3d Project Underway to Re-Create Peaceful Prewar Iwoto, Providing Chance for Islanders to Experience Island’s Heyday
A student from the National Institute of Technology, Tokyo College uses a 3D sensor on July 31 to measure a sugarcane juicer left on Iwoto Island, Tokyo.
14:59 JST, September 26, 2025
A fierce battleground during the Pacific War, Iwoto Island, then known as Iwo Jima, was once a “southern paradise” home to over 1,000 people.
A project is underway to re-create the island’s prewar times using 3D imaging technology.

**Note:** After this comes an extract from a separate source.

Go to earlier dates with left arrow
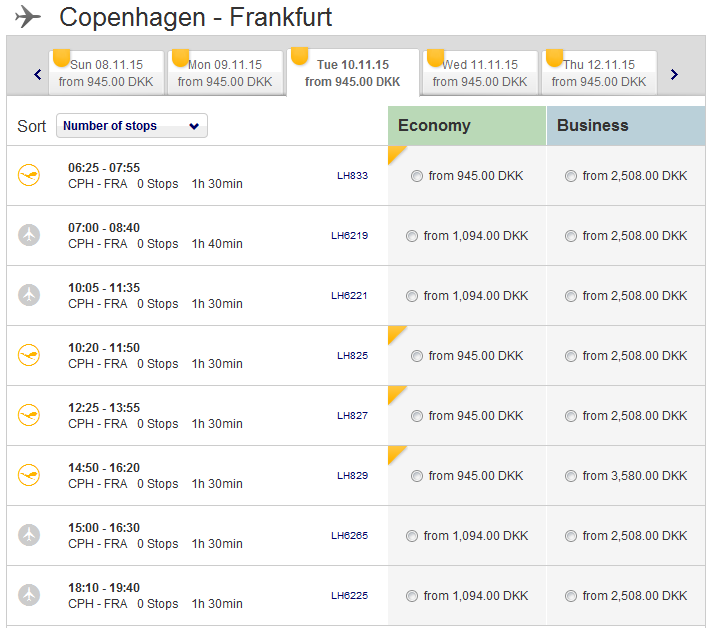 click(38, 74)
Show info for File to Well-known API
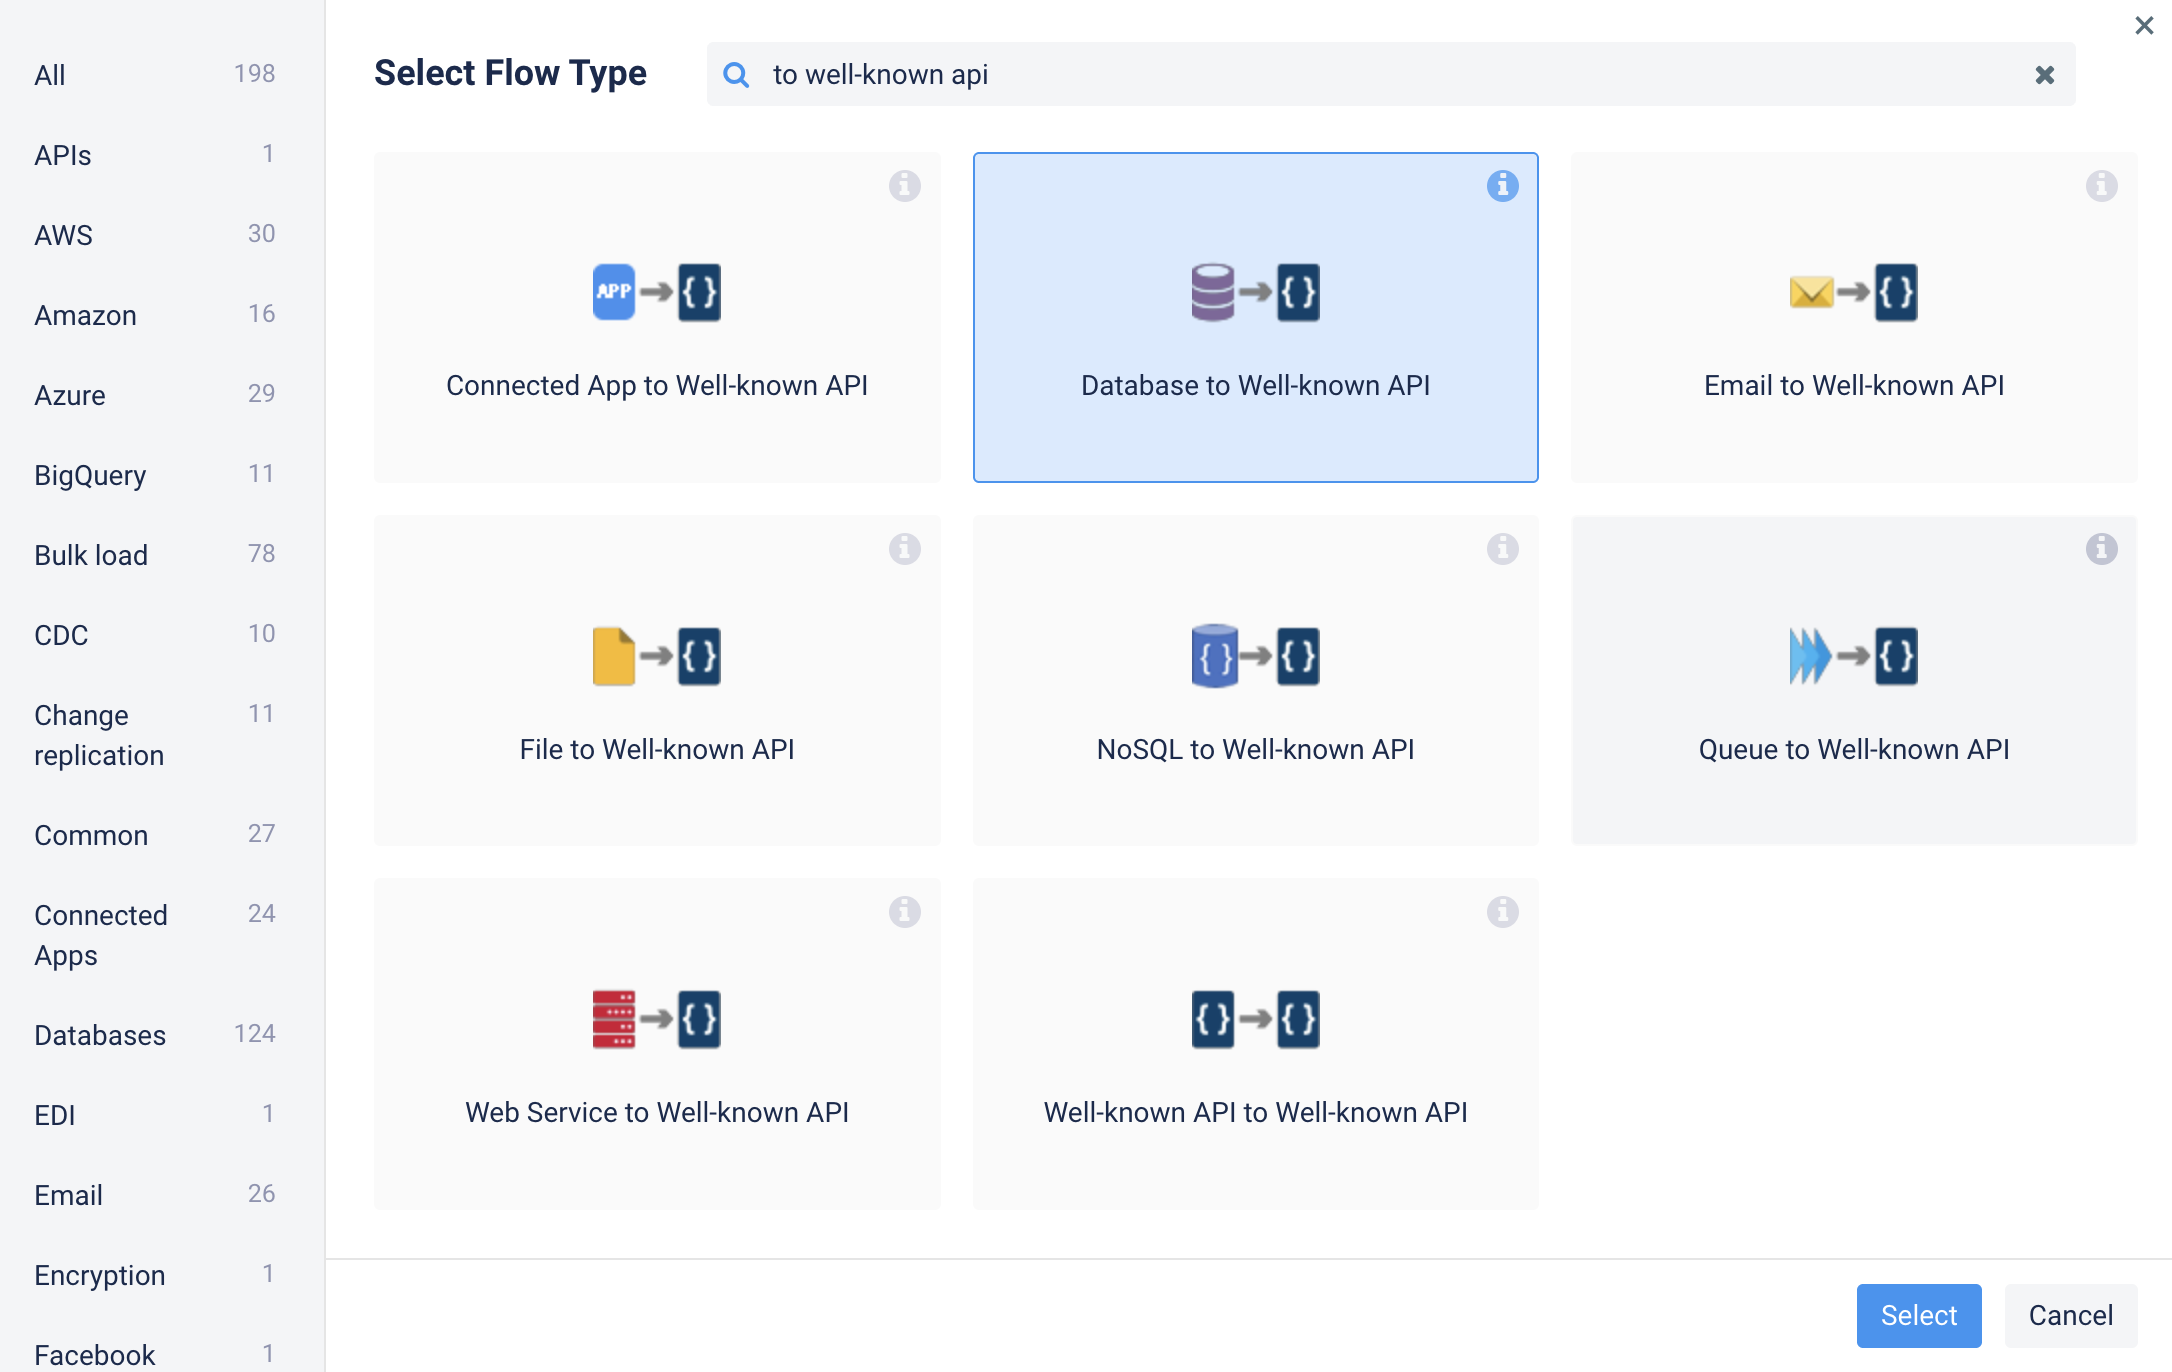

Expectations are high among a group of descendants of former islanders who want to see the island’s heyday for themselves and give their grandparents a chance to relive it.
In late July, Tetsuo Tomizawa, 46, a professor at National Institute of Technology, Tokyo College (Tokyo Kosen), and his students equipped themselves with 3D sensors and surveyed the island’s ruins. They worked under the intense tropical sun and with the occasional scent of sulfur.
The team measured the dimensions of a shrine and Iwo-to Islander Peace Cemetery Park, which was built on the site of a former cemetery. They also used the sensors to capture measurements of decaying wartime anti-aircraft guns and an old sugarcane juicer.
The team spent a full day walking around the island, including a trek up Mt. Suribachi, a former battlefield and, before the war, a destination of school excursions.
The sensors use lasers to simultaneously record shapes and colors across a 30-meter-wide radius. The team also used video cameras to capture detailed sections of the sites so that they could create 3D color images of them.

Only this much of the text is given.